_What the task asks:_ Return every line of the material below unchanged, character for character.

_Rows from a dataset:_
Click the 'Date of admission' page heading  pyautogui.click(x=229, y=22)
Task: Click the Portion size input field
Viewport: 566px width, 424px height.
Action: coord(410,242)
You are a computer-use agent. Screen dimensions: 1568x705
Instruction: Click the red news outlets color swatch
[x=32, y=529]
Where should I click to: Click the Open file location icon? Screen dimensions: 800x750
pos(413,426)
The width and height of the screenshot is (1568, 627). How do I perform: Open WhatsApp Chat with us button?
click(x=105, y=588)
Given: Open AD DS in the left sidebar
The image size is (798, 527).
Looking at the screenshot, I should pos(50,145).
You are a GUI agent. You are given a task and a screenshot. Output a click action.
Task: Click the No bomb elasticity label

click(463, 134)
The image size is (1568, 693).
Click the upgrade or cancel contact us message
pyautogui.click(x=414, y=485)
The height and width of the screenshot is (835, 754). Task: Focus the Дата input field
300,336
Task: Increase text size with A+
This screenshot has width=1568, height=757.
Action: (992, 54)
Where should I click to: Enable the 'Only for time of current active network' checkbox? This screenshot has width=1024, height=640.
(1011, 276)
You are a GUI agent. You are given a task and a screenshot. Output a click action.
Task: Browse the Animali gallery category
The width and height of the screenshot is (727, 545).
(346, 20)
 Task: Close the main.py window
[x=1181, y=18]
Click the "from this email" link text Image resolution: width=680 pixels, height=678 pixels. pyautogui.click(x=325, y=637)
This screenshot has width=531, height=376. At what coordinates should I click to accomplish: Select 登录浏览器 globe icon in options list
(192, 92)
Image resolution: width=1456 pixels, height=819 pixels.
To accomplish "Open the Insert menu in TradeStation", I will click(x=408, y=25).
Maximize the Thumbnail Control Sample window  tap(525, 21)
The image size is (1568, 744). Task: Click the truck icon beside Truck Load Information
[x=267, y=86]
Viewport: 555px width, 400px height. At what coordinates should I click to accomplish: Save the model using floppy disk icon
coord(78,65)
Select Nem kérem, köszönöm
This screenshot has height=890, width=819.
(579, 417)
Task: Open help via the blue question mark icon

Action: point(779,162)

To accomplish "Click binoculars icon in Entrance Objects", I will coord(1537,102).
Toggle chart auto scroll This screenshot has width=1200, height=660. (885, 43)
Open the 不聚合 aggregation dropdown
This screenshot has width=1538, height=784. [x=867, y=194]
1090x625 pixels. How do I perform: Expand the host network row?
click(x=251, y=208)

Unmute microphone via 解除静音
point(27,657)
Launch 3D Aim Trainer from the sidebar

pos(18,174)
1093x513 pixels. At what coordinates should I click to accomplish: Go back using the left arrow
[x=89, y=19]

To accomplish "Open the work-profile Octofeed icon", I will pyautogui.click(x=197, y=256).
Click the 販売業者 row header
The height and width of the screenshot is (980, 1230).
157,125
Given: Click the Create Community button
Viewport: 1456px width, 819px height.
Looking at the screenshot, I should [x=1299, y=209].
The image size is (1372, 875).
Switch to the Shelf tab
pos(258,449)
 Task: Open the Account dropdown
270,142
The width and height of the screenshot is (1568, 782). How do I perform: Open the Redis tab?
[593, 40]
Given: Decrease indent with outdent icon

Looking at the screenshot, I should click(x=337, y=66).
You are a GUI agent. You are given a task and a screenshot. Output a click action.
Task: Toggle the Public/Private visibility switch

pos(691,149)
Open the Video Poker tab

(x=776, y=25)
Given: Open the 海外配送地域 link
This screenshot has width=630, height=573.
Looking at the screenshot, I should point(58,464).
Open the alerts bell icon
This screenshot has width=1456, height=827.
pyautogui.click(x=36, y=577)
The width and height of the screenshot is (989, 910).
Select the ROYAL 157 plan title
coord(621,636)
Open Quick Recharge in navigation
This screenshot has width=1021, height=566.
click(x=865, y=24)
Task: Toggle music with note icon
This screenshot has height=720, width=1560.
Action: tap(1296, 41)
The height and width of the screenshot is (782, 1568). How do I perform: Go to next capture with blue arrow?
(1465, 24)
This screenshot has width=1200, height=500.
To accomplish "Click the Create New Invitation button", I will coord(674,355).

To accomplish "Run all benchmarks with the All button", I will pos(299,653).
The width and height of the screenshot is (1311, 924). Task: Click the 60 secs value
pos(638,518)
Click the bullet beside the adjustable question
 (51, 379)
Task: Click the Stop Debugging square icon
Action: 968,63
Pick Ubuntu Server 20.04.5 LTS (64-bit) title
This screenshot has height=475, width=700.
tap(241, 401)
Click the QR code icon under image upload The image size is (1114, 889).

_Output below:_
Click the 'Date of admission' page heading  pyautogui.click(x=229, y=22)
Task: Click the Portion size input field
Viewport: 566px width, 424px height.
Action: coord(410,242)
You are a computer-use agent. Screen dimensions: 1568x705
Instruction: Click the red news outlets color swatch
[x=32, y=529]
Where should I click to: Click the Open file location icon? Screen dimensions: 800x750
pos(413,426)
The width and height of the screenshot is (1568, 627). How do I perform: Open WhatsApp Chat with us button?
click(x=105, y=588)
Given: Open AD DS in the left sidebar
The image size is (798, 527).
Looking at the screenshot, I should pos(50,145).
You are a GUI agent. You are given a task and a screenshot. Output a click action.
Task: Click the No bomb elasticity label

click(463, 134)
The image size is (1568, 693).
Click the upgrade or cancel contact us message
pyautogui.click(x=414, y=485)
The height and width of the screenshot is (835, 754). Task: Focus the Дата input field
300,336
Task: Increase text size with A+
This screenshot has width=1568, height=757.
Action: (992, 54)
Where should I click to: Enable the 'Only for time of current active network' checkbox? This screenshot has width=1024, height=640.
(1011, 276)
You are a GUI agent. You are given a task and a screenshot. Output a click action.
Task: Browse the Animali gallery category
The width and height of the screenshot is (727, 545).
(346, 20)
 Task: Close the main.py window
[x=1181, y=18]
Click the "from this email" link text Image resolution: width=680 pixels, height=678 pixels. pyautogui.click(x=325, y=637)
This screenshot has width=531, height=376. At what coordinates should I click to accomplish: Select 登录浏览器 globe icon in options list
(192, 92)
Image resolution: width=1456 pixels, height=819 pixels.
To accomplish "Open the Insert menu in TradeStation", I will click(x=408, y=25).
Maximize the Thumbnail Control Sample window  tap(525, 21)
The image size is (1568, 744). Task: Click the truck icon beside Truck Load Information
[x=267, y=86]
Viewport: 555px width, 400px height. At what coordinates should I click to accomplish: Save the model using floppy disk icon
coord(78,65)
Select Nem kérem, köszönöm
This screenshot has height=890, width=819.
(579, 417)
Task: Open help via the blue question mark icon

Action: point(779,162)

To accomplish "Click binoculars icon in Entrance Objects", I will coord(1537,102).
Toggle chart auto scroll This screenshot has width=1200, height=660. (885, 43)
Open the 不聚合 aggregation dropdown
This screenshot has width=1538, height=784. [x=867, y=194]
1090x625 pixels. How do I perform: Expand the host network row?
click(x=251, y=208)

Unmute microphone via 解除静音
point(27,657)
Launch 3D Aim Trainer from the sidebar

pos(18,174)
1093x513 pixels. At what coordinates should I click to accomplish: Go back using the left arrow
[x=89, y=19]

To accomplish "Open the work-profile Octofeed icon", I will pyautogui.click(x=197, y=256).
Click the 販売業者 row header
The height and width of the screenshot is (980, 1230).
157,125
Given: Click the Create Community button
Viewport: 1456px width, 819px height.
Looking at the screenshot, I should [x=1299, y=209].
The image size is (1372, 875).
Switch to the Shelf tab
pos(258,449)
 Task: Open the Account dropdown
270,142
The width and height of the screenshot is (1568, 782). How do I perform: Open the Redis tab?
[593, 40]
Given: Decrease indent with outdent icon

Looking at the screenshot, I should click(x=337, y=66).
You are a GUI agent. You are given a task and a screenshot. Output a click action.
Task: Toggle the Public/Private visibility switch

pos(691,149)
Open the Video Poker tab

(x=776, y=25)
Given: Open the 海外配送地域 link
This screenshot has width=630, height=573.
Looking at the screenshot, I should point(58,464).
Open the alerts bell icon
This screenshot has width=1456, height=827.
pyautogui.click(x=36, y=577)
The width and height of the screenshot is (989, 910).
Select the ROYAL 157 plan title
coord(621,636)
Open Quick Recharge in navigation
This screenshot has width=1021, height=566.
click(x=865, y=24)
Task: Toggle music with note icon
This screenshot has height=720, width=1560.
Action: tap(1296, 41)
The height and width of the screenshot is (782, 1568). How do I perform: Go to next capture with blue arrow?
(1465, 24)
This screenshot has width=1200, height=500.
To accomplish "Click the Create New Invitation button", I will coord(674,355).

To accomplish "Run all benchmarks with the All button", I will pos(299,653).
The width and height of the screenshot is (1311, 924). Task: Click the 60 secs value
pos(638,518)
Click the bullet beside the adjustable question
 (51, 379)
Task: Click the Stop Debugging square icon
Action: 968,63
Pick Ubuntu Server 20.04.5 LTS (64-bit) title
This screenshot has height=475, width=700.
tap(241, 401)
Click the QR code icon under image upload The image size is (1114, 889).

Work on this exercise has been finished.